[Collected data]
■ ■ ■

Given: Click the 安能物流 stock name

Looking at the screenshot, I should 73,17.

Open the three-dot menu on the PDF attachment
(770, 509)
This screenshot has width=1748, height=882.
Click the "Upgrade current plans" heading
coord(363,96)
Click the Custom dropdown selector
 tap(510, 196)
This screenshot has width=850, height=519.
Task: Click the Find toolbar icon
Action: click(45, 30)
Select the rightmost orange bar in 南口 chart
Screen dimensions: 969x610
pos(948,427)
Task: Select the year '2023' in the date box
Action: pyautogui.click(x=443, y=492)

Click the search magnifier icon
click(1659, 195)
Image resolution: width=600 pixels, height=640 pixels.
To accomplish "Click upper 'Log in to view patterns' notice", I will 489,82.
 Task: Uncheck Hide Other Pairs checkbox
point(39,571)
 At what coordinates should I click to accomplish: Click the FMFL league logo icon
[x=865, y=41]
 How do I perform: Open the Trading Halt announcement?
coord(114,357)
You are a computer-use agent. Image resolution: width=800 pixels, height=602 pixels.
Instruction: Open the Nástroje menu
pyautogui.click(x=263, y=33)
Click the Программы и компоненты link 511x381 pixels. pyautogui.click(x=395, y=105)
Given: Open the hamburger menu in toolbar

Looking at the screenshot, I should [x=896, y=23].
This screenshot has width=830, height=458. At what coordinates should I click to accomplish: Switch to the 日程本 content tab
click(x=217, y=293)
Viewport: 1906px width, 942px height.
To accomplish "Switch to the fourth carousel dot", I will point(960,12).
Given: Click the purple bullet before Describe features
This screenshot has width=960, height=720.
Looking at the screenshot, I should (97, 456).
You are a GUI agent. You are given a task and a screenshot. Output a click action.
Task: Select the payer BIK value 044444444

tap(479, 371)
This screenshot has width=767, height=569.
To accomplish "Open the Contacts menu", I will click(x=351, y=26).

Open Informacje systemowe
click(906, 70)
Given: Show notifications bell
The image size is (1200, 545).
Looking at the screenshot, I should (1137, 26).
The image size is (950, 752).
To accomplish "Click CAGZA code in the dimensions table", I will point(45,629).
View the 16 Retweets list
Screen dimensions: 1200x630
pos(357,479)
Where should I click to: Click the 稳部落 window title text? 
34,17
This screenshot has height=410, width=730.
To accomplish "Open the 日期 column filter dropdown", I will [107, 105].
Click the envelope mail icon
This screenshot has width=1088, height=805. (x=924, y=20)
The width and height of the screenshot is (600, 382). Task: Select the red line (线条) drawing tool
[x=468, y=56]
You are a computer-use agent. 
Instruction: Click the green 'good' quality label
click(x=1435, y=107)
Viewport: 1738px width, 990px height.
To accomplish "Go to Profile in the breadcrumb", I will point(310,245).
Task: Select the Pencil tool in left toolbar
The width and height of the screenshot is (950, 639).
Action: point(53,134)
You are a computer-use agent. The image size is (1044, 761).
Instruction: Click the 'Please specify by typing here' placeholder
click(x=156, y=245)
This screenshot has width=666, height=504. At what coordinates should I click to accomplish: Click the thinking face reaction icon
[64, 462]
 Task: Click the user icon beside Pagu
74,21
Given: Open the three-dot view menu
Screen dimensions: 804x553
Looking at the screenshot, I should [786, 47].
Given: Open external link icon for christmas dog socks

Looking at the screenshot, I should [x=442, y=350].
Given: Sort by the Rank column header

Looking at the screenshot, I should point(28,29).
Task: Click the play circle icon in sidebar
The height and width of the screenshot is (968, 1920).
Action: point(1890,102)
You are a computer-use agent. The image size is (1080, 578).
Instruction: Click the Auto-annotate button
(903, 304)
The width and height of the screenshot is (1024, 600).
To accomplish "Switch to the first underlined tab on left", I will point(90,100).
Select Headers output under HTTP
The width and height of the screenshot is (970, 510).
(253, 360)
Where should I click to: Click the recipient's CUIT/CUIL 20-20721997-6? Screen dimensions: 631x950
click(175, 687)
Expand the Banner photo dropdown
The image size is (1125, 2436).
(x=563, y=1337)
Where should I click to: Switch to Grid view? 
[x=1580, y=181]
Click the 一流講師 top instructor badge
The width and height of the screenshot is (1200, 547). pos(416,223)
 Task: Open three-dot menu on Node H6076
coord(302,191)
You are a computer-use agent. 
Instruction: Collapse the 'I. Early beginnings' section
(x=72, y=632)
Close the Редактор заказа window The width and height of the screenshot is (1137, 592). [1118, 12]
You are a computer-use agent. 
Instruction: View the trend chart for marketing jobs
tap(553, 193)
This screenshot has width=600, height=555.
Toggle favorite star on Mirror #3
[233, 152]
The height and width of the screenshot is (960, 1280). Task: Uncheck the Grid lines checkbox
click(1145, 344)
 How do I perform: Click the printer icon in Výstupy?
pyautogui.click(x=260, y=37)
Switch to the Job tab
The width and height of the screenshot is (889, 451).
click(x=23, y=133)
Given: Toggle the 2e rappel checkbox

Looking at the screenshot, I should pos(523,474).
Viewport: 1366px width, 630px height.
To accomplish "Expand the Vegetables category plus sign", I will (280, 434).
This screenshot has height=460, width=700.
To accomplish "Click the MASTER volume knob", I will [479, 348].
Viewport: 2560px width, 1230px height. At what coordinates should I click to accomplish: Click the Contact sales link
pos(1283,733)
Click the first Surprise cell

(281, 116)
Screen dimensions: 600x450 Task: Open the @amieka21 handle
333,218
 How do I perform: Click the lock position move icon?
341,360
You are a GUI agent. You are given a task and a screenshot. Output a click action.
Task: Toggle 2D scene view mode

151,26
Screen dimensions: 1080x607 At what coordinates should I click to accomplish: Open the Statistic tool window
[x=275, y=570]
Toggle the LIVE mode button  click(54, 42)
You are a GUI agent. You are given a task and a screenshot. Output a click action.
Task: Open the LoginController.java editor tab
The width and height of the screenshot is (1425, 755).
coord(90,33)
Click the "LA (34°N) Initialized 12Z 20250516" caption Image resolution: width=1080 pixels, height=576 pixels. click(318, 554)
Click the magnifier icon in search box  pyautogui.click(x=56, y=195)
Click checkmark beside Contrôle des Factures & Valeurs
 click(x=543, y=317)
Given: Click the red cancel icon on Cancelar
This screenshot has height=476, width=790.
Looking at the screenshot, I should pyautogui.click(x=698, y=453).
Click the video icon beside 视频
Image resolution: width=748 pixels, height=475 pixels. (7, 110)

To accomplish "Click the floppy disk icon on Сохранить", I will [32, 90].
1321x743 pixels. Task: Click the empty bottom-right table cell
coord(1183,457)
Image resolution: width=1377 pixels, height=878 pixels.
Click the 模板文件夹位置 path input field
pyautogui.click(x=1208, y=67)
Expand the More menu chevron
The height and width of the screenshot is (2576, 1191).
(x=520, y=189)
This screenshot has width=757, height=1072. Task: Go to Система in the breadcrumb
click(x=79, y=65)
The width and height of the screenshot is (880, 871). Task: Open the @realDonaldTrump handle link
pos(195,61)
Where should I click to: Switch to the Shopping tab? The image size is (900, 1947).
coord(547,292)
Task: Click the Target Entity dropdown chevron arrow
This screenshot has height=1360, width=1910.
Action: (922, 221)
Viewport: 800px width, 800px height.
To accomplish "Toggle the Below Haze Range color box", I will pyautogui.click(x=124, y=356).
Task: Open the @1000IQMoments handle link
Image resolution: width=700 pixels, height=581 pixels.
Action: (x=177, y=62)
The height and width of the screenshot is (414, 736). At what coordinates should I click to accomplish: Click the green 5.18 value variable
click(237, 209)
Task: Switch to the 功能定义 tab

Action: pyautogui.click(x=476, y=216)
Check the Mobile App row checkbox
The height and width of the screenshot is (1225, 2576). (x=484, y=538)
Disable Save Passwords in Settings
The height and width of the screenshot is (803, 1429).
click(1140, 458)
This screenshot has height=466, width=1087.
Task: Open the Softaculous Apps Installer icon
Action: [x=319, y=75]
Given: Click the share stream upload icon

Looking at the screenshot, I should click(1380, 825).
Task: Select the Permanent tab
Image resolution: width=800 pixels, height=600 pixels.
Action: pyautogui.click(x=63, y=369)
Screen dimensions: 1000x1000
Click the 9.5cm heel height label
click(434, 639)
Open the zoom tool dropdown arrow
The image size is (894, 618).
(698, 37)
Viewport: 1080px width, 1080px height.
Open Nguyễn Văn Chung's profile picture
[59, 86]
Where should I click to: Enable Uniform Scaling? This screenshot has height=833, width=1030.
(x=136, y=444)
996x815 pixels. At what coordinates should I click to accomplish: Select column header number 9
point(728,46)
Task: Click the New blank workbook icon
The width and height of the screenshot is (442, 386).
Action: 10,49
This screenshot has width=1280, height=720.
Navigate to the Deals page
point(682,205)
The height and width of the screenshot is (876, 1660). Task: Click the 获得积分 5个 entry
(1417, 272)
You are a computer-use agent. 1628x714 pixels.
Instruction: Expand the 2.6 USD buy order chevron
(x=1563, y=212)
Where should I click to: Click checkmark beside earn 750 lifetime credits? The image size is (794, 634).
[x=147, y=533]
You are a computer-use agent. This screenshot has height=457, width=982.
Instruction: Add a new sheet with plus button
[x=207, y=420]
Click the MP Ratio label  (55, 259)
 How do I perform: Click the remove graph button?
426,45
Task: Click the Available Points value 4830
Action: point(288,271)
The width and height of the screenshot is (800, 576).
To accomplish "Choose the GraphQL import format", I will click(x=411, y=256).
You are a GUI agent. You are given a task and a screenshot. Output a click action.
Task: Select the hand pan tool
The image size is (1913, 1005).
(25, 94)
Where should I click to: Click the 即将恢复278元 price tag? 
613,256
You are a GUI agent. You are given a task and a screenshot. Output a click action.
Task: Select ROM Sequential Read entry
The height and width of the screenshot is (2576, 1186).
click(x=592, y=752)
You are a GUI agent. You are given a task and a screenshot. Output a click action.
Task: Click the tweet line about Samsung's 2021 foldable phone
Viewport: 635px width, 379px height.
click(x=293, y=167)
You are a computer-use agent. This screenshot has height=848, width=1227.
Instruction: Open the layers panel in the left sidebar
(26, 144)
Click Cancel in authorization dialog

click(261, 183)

■ ■ ■

[TASK STATEMENT]
Print each line, exactly as written, from the one that contains "How do I perform: Click the remove" to the end of the data above, with both end lines included and nothing else.

[PROBLEM SOLUTION]
 How do I perform: Click the remove graph button?
426,45
Task: Click the Available Points value 4830
Action: point(288,271)
The width and height of the screenshot is (800, 576).
To accomplish "Choose the GraphQL import format", I will click(x=411, y=256).
You are a GUI agent. You are given a task and a screenshot. Output a click action.
Task: Select the hand pan tool
The image size is (1913, 1005).
(25, 94)
Where should I click to: Click the 即将恢复278元 price tag? 
613,256
You are a GUI agent. You are given a task and a screenshot. Output a click action.
Task: Select ROM Sequential Read entry
The height and width of the screenshot is (2576, 1186).
click(x=592, y=752)
You are a GUI agent. You are given a task and a screenshot. Output a click action.
Task: Click the tweet line about Samsung's 2021 foldable phone
Viewport: 635px width, 379px height.
click(x=293, y=167)
You are a computer-use agent. This screenshot has height=848, width=1227.
Instruction: Open the layers panel in the left sidebar
(26, 144)
Click Cancel in authorization dialog

click(261, 183)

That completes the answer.